**Records for processing**
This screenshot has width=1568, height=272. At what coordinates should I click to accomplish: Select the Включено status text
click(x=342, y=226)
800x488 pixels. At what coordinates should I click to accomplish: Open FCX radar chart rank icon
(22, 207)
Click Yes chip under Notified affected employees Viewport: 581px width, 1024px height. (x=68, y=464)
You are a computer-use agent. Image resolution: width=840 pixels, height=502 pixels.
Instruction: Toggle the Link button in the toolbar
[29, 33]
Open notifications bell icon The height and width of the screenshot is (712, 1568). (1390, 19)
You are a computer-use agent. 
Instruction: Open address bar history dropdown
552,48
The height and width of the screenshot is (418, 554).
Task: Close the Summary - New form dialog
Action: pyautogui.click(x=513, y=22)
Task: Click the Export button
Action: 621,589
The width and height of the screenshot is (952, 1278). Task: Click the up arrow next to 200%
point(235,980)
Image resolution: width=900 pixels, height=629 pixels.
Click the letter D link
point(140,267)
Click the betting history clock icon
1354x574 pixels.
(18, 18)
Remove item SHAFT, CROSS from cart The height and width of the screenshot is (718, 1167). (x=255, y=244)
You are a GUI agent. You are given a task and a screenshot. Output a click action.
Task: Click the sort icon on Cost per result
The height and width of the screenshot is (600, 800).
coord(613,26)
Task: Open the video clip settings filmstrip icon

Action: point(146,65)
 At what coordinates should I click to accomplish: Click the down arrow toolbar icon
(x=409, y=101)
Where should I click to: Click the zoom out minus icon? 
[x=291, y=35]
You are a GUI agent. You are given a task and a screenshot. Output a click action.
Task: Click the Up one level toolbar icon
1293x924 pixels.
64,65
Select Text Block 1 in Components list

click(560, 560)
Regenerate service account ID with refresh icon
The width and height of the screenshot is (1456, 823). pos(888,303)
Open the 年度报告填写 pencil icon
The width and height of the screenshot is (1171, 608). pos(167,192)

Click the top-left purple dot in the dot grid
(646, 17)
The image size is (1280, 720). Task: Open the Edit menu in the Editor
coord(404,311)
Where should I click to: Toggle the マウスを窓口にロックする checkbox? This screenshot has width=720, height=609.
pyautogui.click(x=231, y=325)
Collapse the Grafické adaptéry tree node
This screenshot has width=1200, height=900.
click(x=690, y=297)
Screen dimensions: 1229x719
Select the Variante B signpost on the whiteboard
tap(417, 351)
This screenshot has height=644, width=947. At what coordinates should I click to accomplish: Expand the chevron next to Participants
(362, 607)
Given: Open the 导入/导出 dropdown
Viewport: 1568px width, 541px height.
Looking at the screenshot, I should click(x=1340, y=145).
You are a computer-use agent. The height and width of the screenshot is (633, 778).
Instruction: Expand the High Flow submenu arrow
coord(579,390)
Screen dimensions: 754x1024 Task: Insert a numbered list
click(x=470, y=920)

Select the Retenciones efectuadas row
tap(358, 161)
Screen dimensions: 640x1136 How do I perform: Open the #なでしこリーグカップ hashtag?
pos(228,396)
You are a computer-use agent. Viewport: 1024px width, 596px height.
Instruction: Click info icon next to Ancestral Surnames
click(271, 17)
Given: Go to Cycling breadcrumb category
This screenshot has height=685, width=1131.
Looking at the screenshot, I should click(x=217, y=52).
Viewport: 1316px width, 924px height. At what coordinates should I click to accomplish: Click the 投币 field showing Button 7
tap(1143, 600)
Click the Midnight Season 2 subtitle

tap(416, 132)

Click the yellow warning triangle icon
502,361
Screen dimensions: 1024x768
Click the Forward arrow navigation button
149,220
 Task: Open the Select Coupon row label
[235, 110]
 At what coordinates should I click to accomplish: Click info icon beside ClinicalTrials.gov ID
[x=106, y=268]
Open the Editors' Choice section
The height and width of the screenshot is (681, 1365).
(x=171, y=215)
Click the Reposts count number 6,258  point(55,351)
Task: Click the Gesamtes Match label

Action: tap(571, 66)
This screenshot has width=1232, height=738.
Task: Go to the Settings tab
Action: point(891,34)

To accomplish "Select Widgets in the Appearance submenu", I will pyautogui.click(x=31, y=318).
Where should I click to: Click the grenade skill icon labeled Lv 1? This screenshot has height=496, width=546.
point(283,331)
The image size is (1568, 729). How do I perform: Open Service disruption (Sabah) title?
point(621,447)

**What the exercise asks**
Please make an exact copy of the lines above from the line with "Where should I click to: Toggle" through the line with "Given: Open the 导入/导出 dropdown", both ends included.

**Reply to the exercise**
Where should I click to: Toggle the マウスを窓口にロックする checkbox? This screenshot has width=720, height=609.
pyautogui.click(x=231, y=325)
Collapse the Grafické adaptéry tree node
This screenshot has width=1200, height=900.
click(x=690, y=297)
Screen dimensions: 1229x719
Select the Variante B signpost on the whiteboard
tap(417, 351)
This screenshot has height=644, width=947. At what coordinates should I click to accomplish: Expand the chevron next to Participants
(362, 607)
Given: Open the 导入/导出 dropdown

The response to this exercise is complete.